Ready? Let’s Talk Reparations
Have we all had a chance to read Ta-Nehisi Coates’s cri de coeur about the historical argument for reparations? If not, take this opportunity to grab a cup of coffee and dive into it. We’ll wait. The piece is well-written and well-argued; you will emerge from it with a much deeper appreciation of the effects of several hundred years of Constitutionally-enshrined, community-enforced, and, up until only a few decades ago, government-supported white supremacy.
Spoiler alert: He isn’t asking us to agree on a dollar figure. He wants America as a country to face up to the facts and have the conversation:
We must imagine a new country. Reparations — by which I mean the full acceptance of our collective biography and its consequences — is the price we must pay to see ourselves squarely. … I believe that wrestling publicly with these questions matters as much as — if not more than — the specific answers that might be produced.
The Internet being what it is, naturally some interesting response pieces have come in and are worth reading in conjunction with TNC’s:
+ A skeptical take from an economist: How much have white Americans benefited from slavery and its legacy?
I would suggest that most living white Americans would be wealthier had this nation not enslaved African-Americans and thus most whites have lost from slavery too, albeit much much less than blacks have lost. For instance it is generally recognized that freer and fairer polities tend to be wealthier for most of their citizens. (We may disagree about what “fair” means for many issues, but slavery and its legacy are obviously unfair.) … Empirically, I do not think whites in slavery-heavy regions have had especially impressive per capita incomes. And a lot of the economic catch-up of the American South came only when the region abandoned Jim Crow.
+ A supportive take from The Forward: The Jewish Case for Reparations
Collective accountability is a cornerstone of Judaism, however, beyond any particularistic commands — I don’t have to employ laborers to share the obligation of building a fair society. “All Israel is responsible one to the other,” we learn in the Talmud; in Leviticus we’re enjoined to remember that “the stranger who resides with you shall be to you as one of your citizens; you shall love him as yourself.” Certain prayers may only be said in community; on Yom Kippur, we seek atonement in the plural. We’re even taught that the coming of Messiah (or the Messianic age) turns on our interconnected behavior.

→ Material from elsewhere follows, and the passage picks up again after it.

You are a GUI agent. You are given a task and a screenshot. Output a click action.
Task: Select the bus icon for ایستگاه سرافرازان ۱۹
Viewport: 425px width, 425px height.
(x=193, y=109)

The structured, institutional, top-down-and-bottom-up nature of American racism laid out in “Reparations” was never the decision of a single person or a group; likewise, the implications and consequences of individual decisions wash along distant shores. As a child growing up in suburban Chicago, did I have anything to do with policies that snared Black families in poverty-wracked city neighborhoods? No — but everything in my adult life stems from the education provided by suburban property taxes (and a constantly growing tax base) from which those families were systemically barred. Even unto the third and fourth generations.
+ A podcast take from the Slate Political Gabfest
Have you encountered other worthwhile responses?